In the listing below, which lines contain the string "Robot"? Copy them all.

◆ EXCERPTED RECORDS
============================================================

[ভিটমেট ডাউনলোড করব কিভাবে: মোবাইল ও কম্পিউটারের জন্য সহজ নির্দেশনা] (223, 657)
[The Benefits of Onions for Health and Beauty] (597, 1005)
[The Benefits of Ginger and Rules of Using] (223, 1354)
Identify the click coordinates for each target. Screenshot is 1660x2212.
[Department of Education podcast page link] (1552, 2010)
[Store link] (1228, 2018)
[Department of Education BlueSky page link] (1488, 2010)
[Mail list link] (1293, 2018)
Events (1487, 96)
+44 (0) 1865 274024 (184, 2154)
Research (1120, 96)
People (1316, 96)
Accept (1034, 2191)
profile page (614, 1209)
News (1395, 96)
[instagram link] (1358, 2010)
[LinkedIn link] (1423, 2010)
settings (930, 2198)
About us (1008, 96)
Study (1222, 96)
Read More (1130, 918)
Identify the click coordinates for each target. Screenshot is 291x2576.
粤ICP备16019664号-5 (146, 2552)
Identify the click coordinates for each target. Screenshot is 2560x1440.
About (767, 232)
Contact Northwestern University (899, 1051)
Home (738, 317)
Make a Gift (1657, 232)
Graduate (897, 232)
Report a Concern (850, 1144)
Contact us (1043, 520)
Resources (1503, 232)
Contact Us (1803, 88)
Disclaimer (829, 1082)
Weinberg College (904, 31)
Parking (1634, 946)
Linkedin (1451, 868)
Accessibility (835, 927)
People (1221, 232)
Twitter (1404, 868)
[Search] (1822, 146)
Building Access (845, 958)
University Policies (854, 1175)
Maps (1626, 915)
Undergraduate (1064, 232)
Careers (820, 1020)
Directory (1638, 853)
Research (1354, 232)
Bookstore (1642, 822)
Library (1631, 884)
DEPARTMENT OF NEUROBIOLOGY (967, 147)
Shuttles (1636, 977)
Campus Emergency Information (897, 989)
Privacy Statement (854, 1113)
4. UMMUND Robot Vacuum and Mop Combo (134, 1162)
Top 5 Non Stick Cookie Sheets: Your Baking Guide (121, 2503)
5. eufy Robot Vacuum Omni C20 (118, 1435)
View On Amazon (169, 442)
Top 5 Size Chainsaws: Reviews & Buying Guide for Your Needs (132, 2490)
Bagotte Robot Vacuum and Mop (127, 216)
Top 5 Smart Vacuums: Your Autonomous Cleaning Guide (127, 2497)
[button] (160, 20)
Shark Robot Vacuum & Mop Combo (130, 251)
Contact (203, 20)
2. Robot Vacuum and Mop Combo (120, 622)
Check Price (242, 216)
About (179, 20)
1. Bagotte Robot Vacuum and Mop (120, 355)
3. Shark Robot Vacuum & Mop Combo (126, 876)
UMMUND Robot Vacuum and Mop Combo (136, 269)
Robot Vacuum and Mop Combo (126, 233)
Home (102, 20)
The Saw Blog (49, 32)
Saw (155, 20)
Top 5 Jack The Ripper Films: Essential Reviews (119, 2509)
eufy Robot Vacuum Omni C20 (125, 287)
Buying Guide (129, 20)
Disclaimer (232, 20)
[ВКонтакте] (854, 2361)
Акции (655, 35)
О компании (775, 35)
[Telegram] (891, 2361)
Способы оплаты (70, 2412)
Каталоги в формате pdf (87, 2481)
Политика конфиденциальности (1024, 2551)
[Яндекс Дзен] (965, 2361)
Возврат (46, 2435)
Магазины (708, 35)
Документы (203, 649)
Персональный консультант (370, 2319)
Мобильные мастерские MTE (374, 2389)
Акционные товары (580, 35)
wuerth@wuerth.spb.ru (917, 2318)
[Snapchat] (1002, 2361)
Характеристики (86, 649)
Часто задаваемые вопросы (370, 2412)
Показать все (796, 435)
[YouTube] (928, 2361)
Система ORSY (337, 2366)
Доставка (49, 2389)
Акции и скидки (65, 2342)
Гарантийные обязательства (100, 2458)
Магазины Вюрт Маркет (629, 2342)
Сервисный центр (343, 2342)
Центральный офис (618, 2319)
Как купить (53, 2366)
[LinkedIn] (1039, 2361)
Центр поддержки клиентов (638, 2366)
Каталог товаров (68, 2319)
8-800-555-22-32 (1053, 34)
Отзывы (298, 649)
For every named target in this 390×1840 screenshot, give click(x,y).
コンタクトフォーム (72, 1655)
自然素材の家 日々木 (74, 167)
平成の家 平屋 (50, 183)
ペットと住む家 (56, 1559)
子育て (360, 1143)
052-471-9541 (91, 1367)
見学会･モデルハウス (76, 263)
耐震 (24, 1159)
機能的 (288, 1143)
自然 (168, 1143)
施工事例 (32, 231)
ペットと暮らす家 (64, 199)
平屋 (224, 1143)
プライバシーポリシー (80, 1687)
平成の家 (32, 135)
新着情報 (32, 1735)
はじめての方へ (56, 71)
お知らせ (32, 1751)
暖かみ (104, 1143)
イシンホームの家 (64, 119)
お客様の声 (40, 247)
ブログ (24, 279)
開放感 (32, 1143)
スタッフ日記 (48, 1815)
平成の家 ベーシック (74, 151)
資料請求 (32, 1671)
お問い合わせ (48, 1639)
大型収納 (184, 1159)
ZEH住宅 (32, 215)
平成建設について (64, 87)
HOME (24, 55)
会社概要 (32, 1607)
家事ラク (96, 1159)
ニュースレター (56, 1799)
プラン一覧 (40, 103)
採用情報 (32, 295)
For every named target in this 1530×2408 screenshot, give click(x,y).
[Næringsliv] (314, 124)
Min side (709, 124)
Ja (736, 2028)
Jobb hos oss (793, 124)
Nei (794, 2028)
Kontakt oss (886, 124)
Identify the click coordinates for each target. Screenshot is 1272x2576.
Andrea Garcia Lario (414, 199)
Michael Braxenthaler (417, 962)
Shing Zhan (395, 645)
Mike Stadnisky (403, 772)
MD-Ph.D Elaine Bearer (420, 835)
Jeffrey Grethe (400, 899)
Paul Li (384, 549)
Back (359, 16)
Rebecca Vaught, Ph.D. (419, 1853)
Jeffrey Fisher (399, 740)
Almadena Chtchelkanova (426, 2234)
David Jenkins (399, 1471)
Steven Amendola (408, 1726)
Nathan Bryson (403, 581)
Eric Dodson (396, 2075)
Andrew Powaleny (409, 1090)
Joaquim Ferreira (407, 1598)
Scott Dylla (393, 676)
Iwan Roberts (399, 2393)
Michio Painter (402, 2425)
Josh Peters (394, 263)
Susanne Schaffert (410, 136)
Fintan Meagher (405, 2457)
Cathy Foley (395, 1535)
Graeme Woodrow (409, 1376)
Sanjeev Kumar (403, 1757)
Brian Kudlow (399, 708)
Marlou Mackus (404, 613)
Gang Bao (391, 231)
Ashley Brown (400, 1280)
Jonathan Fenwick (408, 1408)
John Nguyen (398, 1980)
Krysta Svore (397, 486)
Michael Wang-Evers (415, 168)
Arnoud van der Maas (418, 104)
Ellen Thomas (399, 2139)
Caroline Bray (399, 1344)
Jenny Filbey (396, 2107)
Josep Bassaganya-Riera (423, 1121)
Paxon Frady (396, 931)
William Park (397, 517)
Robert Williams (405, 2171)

============================================================

◆ TASK RESPONSE
4. UMMUND Robot Vacuum and Mop Combo (134, 1162)
5. eufy Robot Vacuum Omni C20 (118, 1435)
Bagotte Robot Vacuum and Mop (127, 216)
Shark Robot Vacuum & Mop Combo (130, 251)
2. Robot Vacuum and Mop Combo (120, 622)
1. Bagotte Robot Vacuum and Mop (120, 355)
3. Shark Robot Vacuum & Mop Combo (126, 876)
UMMUND Robot Vacuum and Mop Combo (136, 269)
Robot Vacuum and Mop Combo (126, 233)
eufy Robot Vacuum Omni C20 (125, 287)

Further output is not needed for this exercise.